Por Huilo Ruales.
Ilustración: Miguel Andrade.
Edición 428 – enero 2018.
La oficina del empleo es una casona gris, no solamente porque esté pintada de ese color, que más bien está despintada, sino por ser insípida, inhóspita, sin alma. Empieza por un largo jardín de plantas secas, gatos vagabundos, jóvenes árabes fumando con una desidia ejemplar, y termina en una sala larga como un hospital para indocumentados. Allí, aterrizan los desocupados del mundo y uno que otro francés. Allí, esperan su turno para ser llamados a uno de los veinte cubículos numerados de los orientadores laborales. Cada vez me pregunto por qué no hay vomitorios. Hay un vacío transversal en el aire o bajo los zapatos. Una ansiedad confusa, parecida a la que en mi país encontraba, por ejemplo, en ciertas oficinas públicas. Es evidente que nadie tiene esperanza de salir de aquí con un empleo, y no es eso precisamente lo que agrede o angustia, sino que este engranaje sórdido funciona gracias a que hay desocupación. Funciona, mejor dicho, para que el nivel de desocupación se mantenga, ya que en otros niveles menos discernibles el empleo necesita del desempleo. Algo así como la paz necesita de la guerra, dios del diablo, la vida de la muerte. En la actualidad, se oyen tantas cosas aparentemente desquiciadas, ignominias que dan terror, como aquella de que el cáncer tiene remedio, pero su estigma de irremediable es vital. Se necesita del miedo para que funcione el turismo, como del hambre para que funcione la industria armamentista. En todo caso, viniendo a estas agencias de empleo, nadie sale de la desocupación, nadie llega en busca de empleo. A estas agencias se viene y se cumple una obligación semejante a la del convicto con libertad condicional, categoría que le obliga a presentarse en la comisaría de manera periódica. Pese a la calefacción exageradamente alta, aquí se tiene frío, o más bien escalofrío, y un silencio que huele a éter. Y, claro, como un puño, te agarra la desazón. En este microclima puede darse el desdoblamiento de un buscador de empleo a loco, que acribille entre gritos animales al resto de buscadores de empleo y se ensañe con los verdosos funcionarios. Hasta la luz parece luz de rayos equis. Y la sola, legítima y destellante luminosidad está en el rostro de ciertas buscadoras de empleo. En mi país serían reinas, hadas, musas, y acá son muchachas sin empleo mordiéndose las uñas, metidas en sus teléfonos.
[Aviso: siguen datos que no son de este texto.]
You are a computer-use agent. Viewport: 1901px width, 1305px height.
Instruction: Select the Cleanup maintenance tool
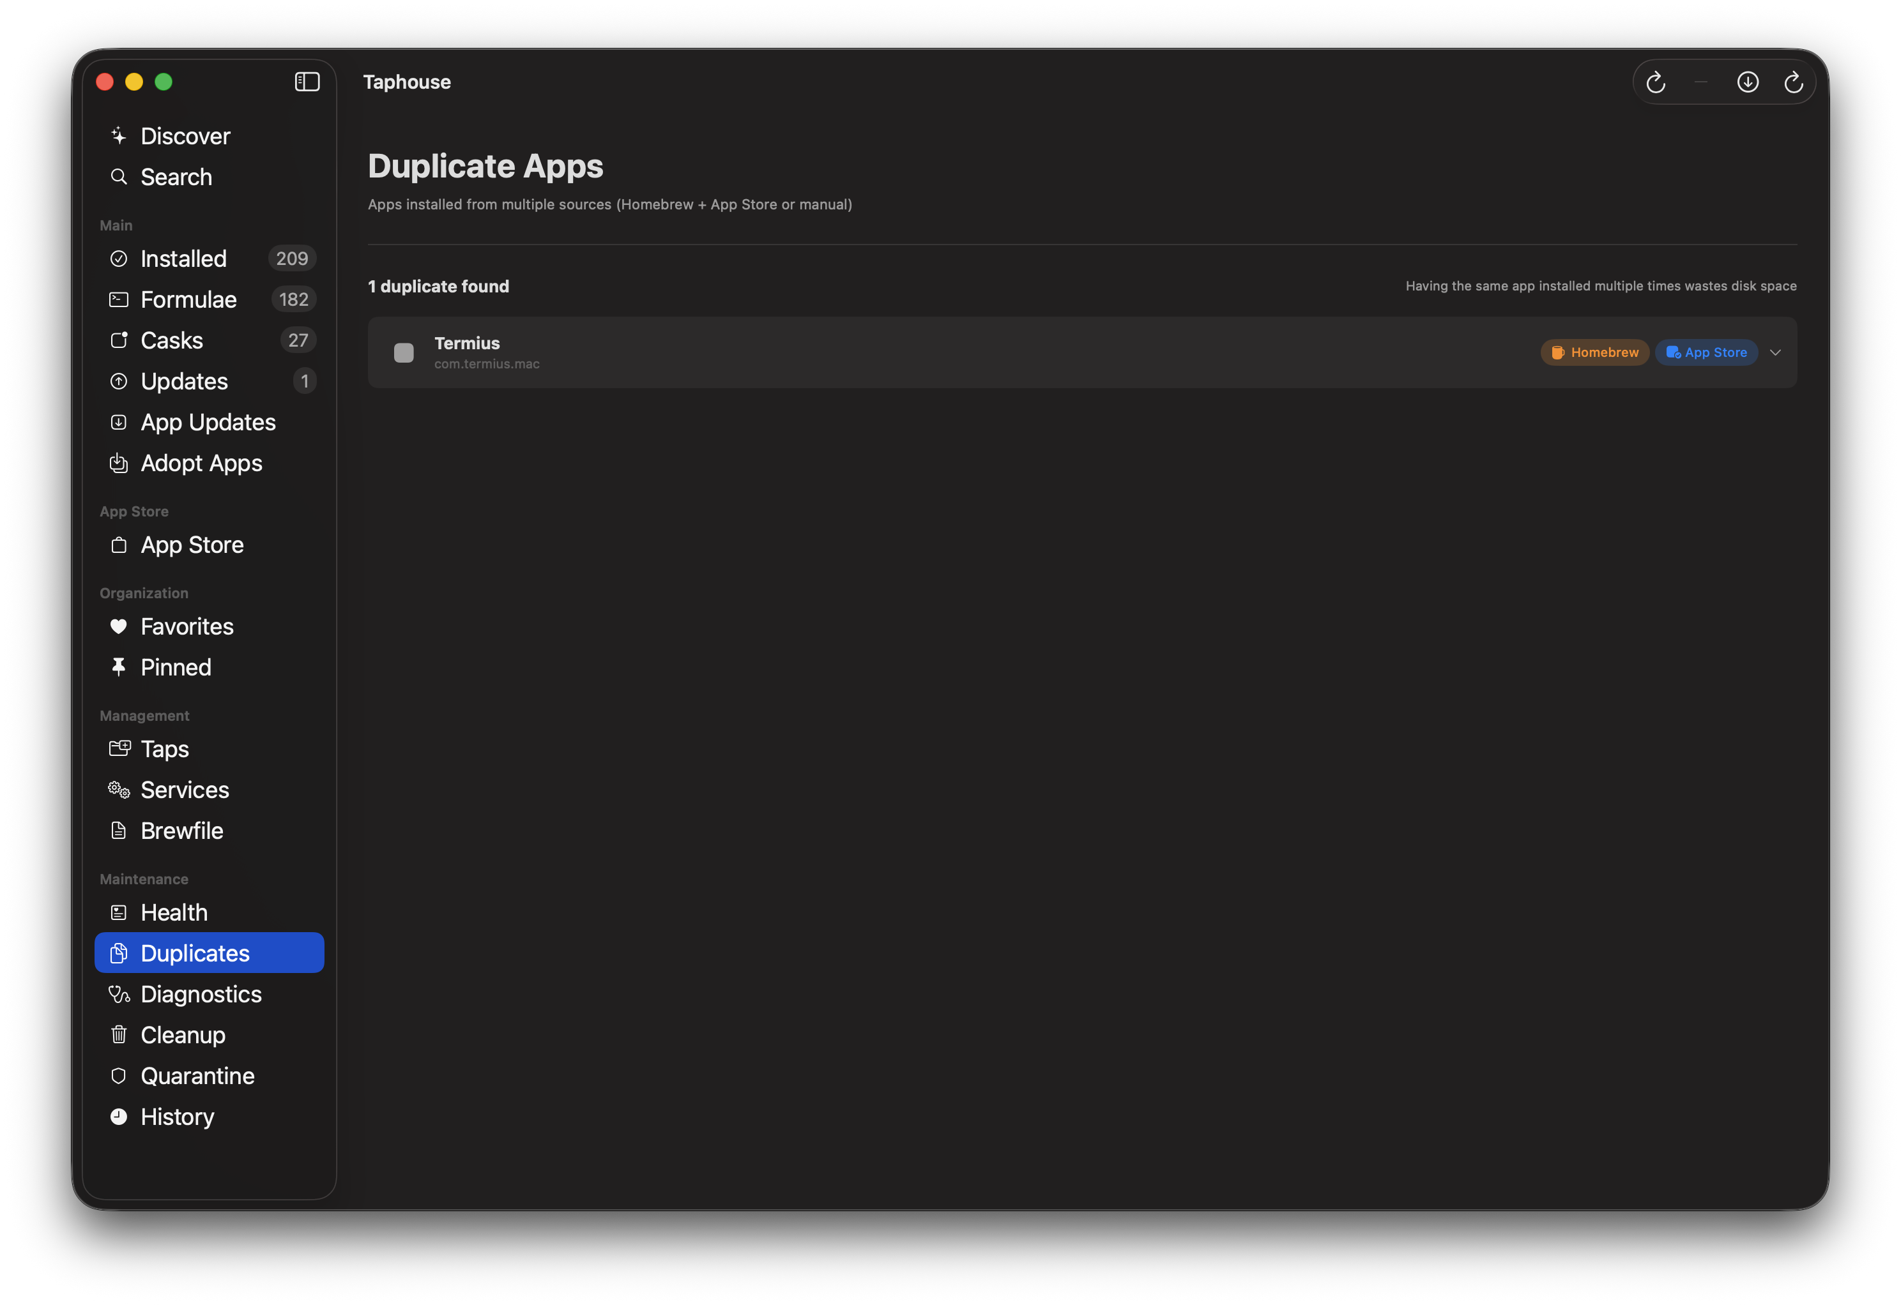click(x=182, y=1034)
Tengo cita con un orientador laboral porque, si no encuentro un trabajo aunque fuera a medio tiempo, en menos de tres meses, perderé la pensión social que me permite vivir bajo techo y comer carne al menos una vez a la semana. Acá todo funciona perfecto, de tal manera que la máquina expulsa de su funcionamiento aquello que intenta obstruirla, sea persona, animal o cosa. Tan perfecta es la máquina que cuenta obviamente con un apartado para los desechos, sean o no sean materia de reciclaje. En el otoño anterior, por ejemplo, media docena de clochares tenían su squatter en un halle penumbroso del edificio esquinero. Con tereques recogidos de la calle: sofá cama, mesa y sillas disímiles, lámpara de pie con foco moribundo, incluso un cuadro abstracto mal colgado en el solo muro, sugería una penumbrosa sala hogareña. Y, a su vez, sin fachada ni puertas ni ventanas, parecía un escenario adecuado para una pieza de Beckett. Se los veía tan de cerca en su cotidianidad, mucho más que en un reality show, y al mismo tiempo como si estuviesen viviendo en otro mundo, en otro tiempo, en la orilla opuesta de un abismo. Allí, los seis clochares navegaban en vino y latas de cerveza, pinchazos, un clarinete que sonaba falso, y una legión de perros obesos, dedicados al sueño sin ningún sobresalto. Alguna madrugada que pasé ante ellos, los vi sumergidos en una anémica luz, como si perteneciesen al mundo fotográfico de Erwin Olaf. Tres de ellos estaban desparramados donde les mató el sueño. Una pareja sin edad intentaba amarse pero les tironeaba hacia abajo la enfermedad o la borrachera. Una esquelética mujer de cabeza rapada tarareaba Bang bang, con una voz de vieja niña buscando a su madre ya sin esperanza. De ello hace un medio año. En ese sitio, hoy funciona una heladería italiana color verde pistacho, en la que también venden pizzas en cono de helado.
Me llama el orientador del cubículo 7. ¡Duro con él!